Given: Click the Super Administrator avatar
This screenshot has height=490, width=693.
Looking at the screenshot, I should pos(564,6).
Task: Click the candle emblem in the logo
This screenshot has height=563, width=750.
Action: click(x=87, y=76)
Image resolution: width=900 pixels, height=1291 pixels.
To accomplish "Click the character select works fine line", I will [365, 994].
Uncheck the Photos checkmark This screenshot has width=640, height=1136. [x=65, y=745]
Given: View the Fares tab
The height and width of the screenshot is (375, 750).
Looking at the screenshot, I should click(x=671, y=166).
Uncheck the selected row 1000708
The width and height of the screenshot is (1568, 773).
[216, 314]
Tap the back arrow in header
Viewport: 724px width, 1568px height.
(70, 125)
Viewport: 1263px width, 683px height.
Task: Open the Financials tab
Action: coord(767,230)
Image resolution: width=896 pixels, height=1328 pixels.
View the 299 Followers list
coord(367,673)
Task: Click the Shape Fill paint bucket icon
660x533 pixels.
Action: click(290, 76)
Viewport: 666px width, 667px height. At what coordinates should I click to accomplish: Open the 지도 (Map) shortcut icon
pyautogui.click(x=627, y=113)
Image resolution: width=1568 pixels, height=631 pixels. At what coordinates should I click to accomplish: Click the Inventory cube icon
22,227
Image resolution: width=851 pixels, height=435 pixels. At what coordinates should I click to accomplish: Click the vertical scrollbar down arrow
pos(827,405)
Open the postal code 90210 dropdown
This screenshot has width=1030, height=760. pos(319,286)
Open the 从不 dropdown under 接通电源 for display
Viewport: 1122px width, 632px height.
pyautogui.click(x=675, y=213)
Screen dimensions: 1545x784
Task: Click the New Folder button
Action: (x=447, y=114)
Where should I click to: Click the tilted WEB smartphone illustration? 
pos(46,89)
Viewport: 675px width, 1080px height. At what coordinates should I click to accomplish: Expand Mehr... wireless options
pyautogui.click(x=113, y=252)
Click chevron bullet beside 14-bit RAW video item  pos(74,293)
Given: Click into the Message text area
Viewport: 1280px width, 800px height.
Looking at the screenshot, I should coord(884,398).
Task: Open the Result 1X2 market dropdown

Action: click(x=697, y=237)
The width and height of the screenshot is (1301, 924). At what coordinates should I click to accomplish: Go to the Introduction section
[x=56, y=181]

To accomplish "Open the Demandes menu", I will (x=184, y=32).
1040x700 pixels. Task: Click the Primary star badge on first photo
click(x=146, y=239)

◇ ◇ ◇ ◇

About this exercise >> Reproduce the listing above in its entirety, unchanged.

Output of the exercise >>
Given: Click the Super Administrator avatar
This screenshot has height=490, width=693.
Looking at the screenshot, I should pos(564,6).
Task: Click the candle emblem in the logo
This screenshot has height=563, width=750.
Action: click(x=87, y=76)
Image resolution: width=900 pixels, height=1291 pixels.
To accomplish "Click the character select works fine line", I will [365, 994].
Uncheck the Photos checkmark This screenshot has width=640, height=1136. [x=65, y=745]
Given: View the Fares tab
The height and width of the screenshot is (375, 750).
Looking at the screenshot, I should click(x=671, y=166).
Uncheck the selected row 1000708
The width and height of the screenshot is (1568, 773).
[216, 314]
Tap the back arrow in header
Viewport: 724px width, 1568px height.
(70, 125)
Viewport: 1263px width, 683px height.
Task: Open the Financials tab
Action: coord(767,230)
Image resolution: width=896 pixels, height=1328 pixels.
View the 299 Followers list
coord(367,673)
Task: Click the Shape Fill paint bucket icon
660x533 pixels.
Action: click(290, 76)
Viewport: 666px width, 667px height. At what coordinates should I click to accomplish: Open the 지도 (Map) shortcut icon
pyautogui.click(x=627, y=113)
Image resolution: width=1568 pixels, height=631 pixels. At what coordinates should I click to accomplish: Click the Inventory cube icon
22,227
Image resolution: width=851 pixels, height=435 pixels. At what coordinates should I click to accomplish: Click the vertical scrollbar down arrow
pos(827,405)
Open the postal code 90210 dropdown
This screenshot has width=1030, height=760. pos(319,286)
Open the 从不 dropdown under 接通电源 for display
Viewport: 1122px width, 632px height.
pyautogui.click(x=675, y=213)
Screen dimensions: 1545x784
Task: Click the New Folder button
Action: (x=447, y=114)
Where should I click to: Click the tilted WEB smartphone illustration? 
pos(46,89)
Viewport: 675px width, 1080px height. At what coordinates should I click to accomplish: Expand Mehr... wireless options
pyautogui.click(x=113, y=252)
Click chevron bullet beside 14-bit RAW video item  pos(74,293)
Given: Click into the Message text area
Viewport: 1280px width, 800px height.
Looking at the screenshot, I should coord(884,398).
Task: Open the Result 1X2 market dropdown

Action: click(x=697, y=237)
The width and height of the screenshot is (1301, 924). At what coordinates should I click to accomplish: Go to the Introduction section
[x=56, y=181]

To accomplish "Open the Demandes menu", I will (x=184, y=32).
1040x700 pixels. Task: Click the Primary star badge on first photo
click(x=146, y=239)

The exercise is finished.